I'm a bit stumped as to what the problem here is. I started with a single culture of dwarf purple isopods, and split it into four new cultures last week. Yesterday I checked the new cultures, and found one entire culture was dead - all of the isopods had swarmed to the top of the container and died. The other three cultures - which were all set up exactly the same - were fine. Well, today I go and check again, and find a second culture completely dead. Again, just one culture, and the remaining two are all fine and active. 

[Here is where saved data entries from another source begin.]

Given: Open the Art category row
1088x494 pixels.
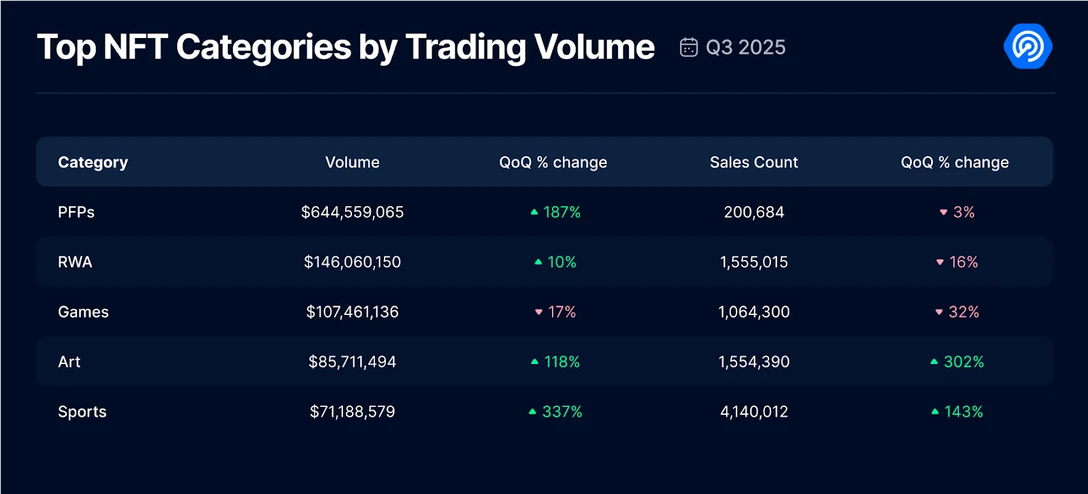Looking at the screenshot, I should point(69,362).
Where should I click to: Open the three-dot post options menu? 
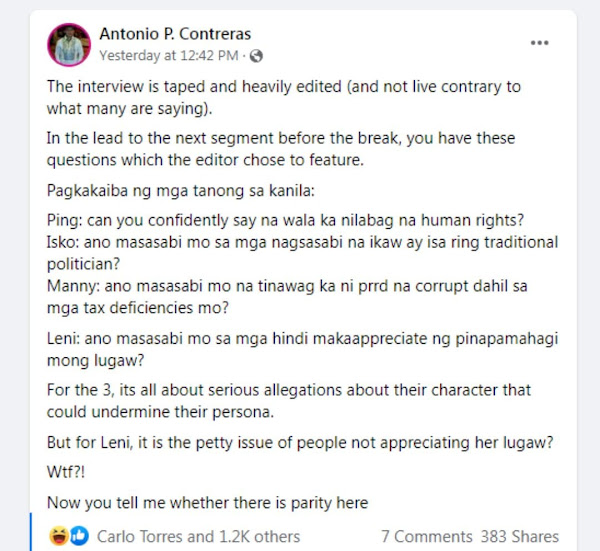(539, 44)
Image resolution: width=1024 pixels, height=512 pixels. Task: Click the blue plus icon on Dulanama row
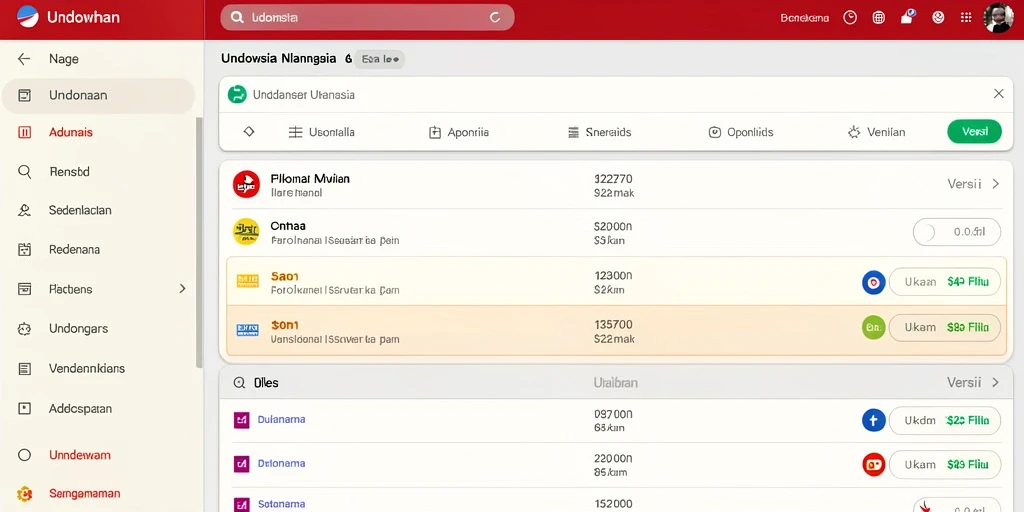tap(874, 421)
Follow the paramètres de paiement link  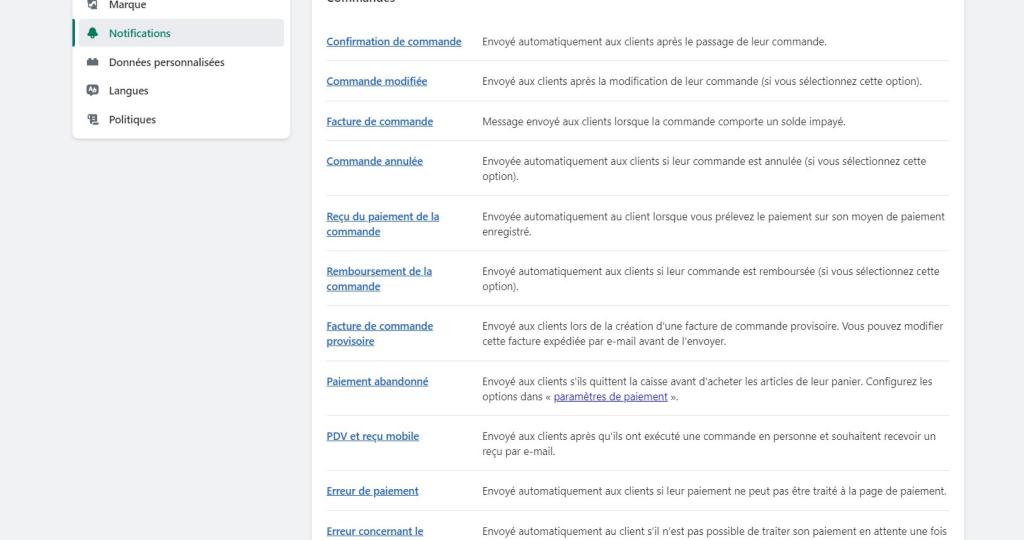coord(611,396)
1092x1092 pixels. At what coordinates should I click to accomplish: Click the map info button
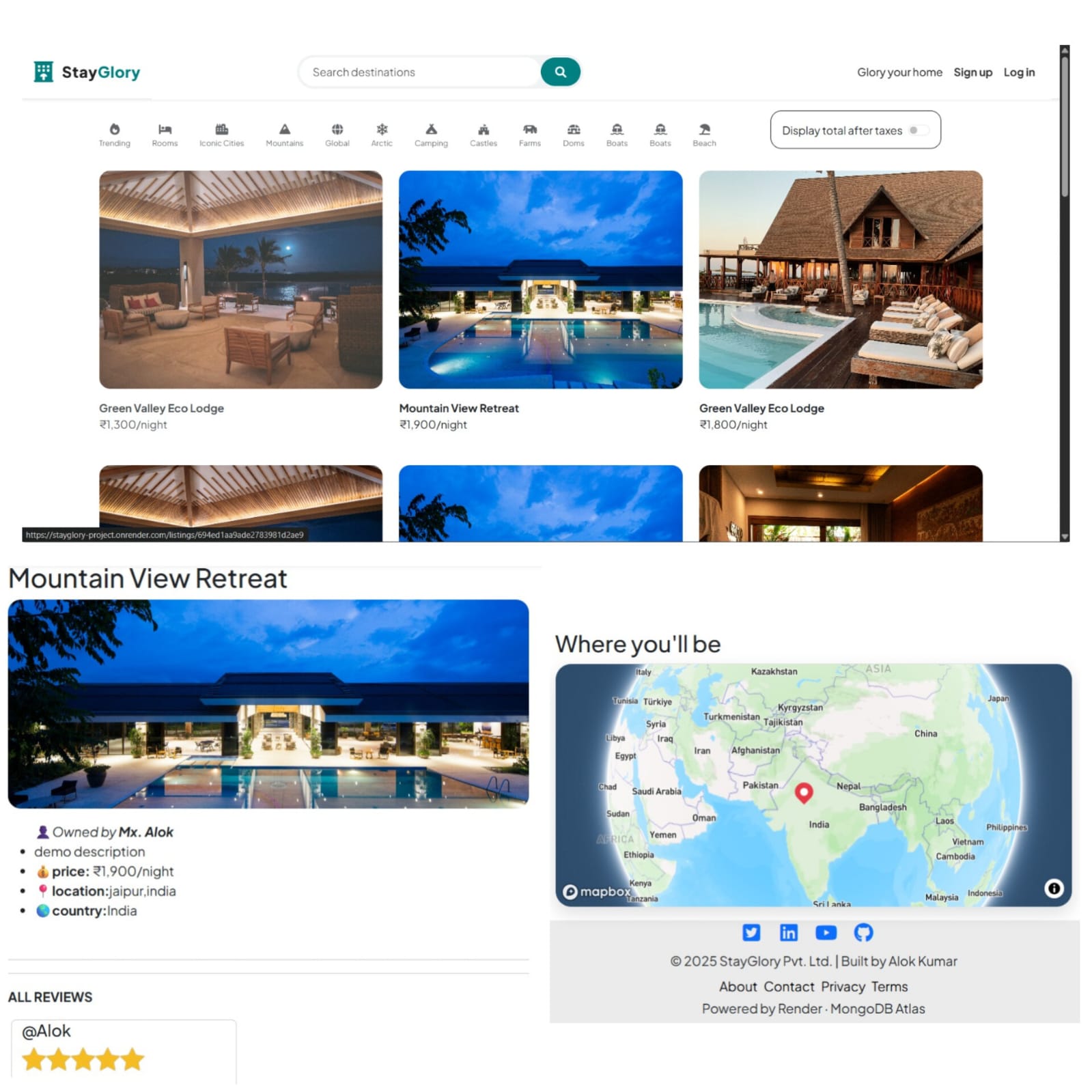[1054, 888]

I've got them set up in sandwich-size Ziploc containers filled with moist NEHerp mix and a torn piece of cardboard on top. There is also a chunk of bug burger in each container. Any ideas on what's wrong? Would like to figure this out before my last two crash on me.


----------



## PFG (Oct 9, 2014)




----------



## Philsuma (Jul 18, 2006)

Too tight of a seal ?

I prefer to keep isopods with the exact same fabri-kote lid as fruit flies.

They need to breathe.


----------



## PFG (Oct 9, 2014)

I'll give that a try, but it's just odd that only one culture at a time is dying off. The culture they all came from was exactly the same as these, only it had roughly 4x the isopods in it. That one was going for months without issue, then after being split they start going one by one.


----------



## Aquarimax (Jun 25, 2015)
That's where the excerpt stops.